Appeal from the order dated May 23, 1986 dismissed. An order directing a judicial hearing to aid in the disposition of a motion is not appealable as of right (see, Bettino v. Bettino, 112 A.D.2d 181; Liebling v. Yankwitt, 109 A.D.2d 780; Bagdy v Progresso Foods Corp., 86 A.D.2d 589).
Order dated May 28, 1986, affirmed.
The defendant Winepol Son Building Corp. is awarded one bill of costs.
The temporary restraining order granted by this court on June 16, 1986, and extended by the order of this court, dated June 18, 1986, is hereby vacated.
The plaintiff's contention that his motion for a preliminary injunction was erroneously denied is without merit. In order to establish his entitlement to such relief, the plaintiff was required to demonstrate (1) a likelihood of ultimate success on the merits, (2) irreparable injury absent a granting of the injunction, and (3) a balancing of the equities in his favor (see, Matter of Brenner v. Hart Sys., 114 A.D.2d 363; Buegler v Walsh, 111 A.D.2d 206; Family Affair Haircutters v. Detling, 110 A.D.2d 745). As to the first of these requirements, the plaintiff failed to establish a likelihood of success on the merits of his claim that he had adversely possessed a portion of the real property which was conveyed by deed to the defendant Winepol Son Building Corp. (hereinafter Winepol). While the plaintiff was required to show that he had actually possessed the disputed property for a continuous period of 10 years (see, CPLR 212 [a]), the testimony adduced at the hearing on the motion for a preliminary injunction merely established that he had cultivated and maintained the parcel for one year and that his gardener had done likewise for the next six or seven years. Nor did the evidence adduced by the plaintiff to support his "tacking" argument, which was deficient in several respects, suffice to demonstrate a likelihood of success on the merits.

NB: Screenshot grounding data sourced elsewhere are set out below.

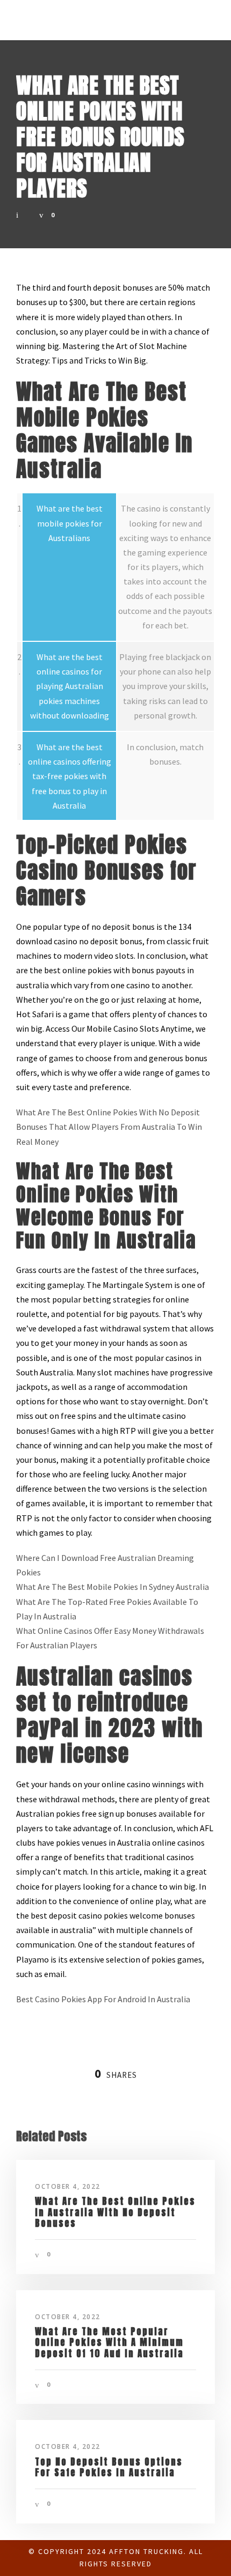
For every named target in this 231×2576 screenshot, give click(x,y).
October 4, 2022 (67, 2186)
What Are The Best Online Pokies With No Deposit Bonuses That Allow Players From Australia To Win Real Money (109, 1126)
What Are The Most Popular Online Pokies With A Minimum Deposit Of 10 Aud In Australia (109, 2342)
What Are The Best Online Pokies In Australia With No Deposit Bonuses (115, 2212)
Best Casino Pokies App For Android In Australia (103, 1999)
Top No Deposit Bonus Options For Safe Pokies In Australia (109, 2467)
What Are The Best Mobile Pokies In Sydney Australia (112, 1586)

In addition, the construction of a house foundation by the defendant Winepol near the disputed parcel has apparently rendered the plaintiff's "irreparable harm" argument academic. Thus, a preliminary injunction is inappropriate under the circumstances of this case.
In light of the foregoing, we need not consider the plaintiff's additional contentions. Mangano, J.P., Thompson, Lawrence and Spatt, JJ., concur.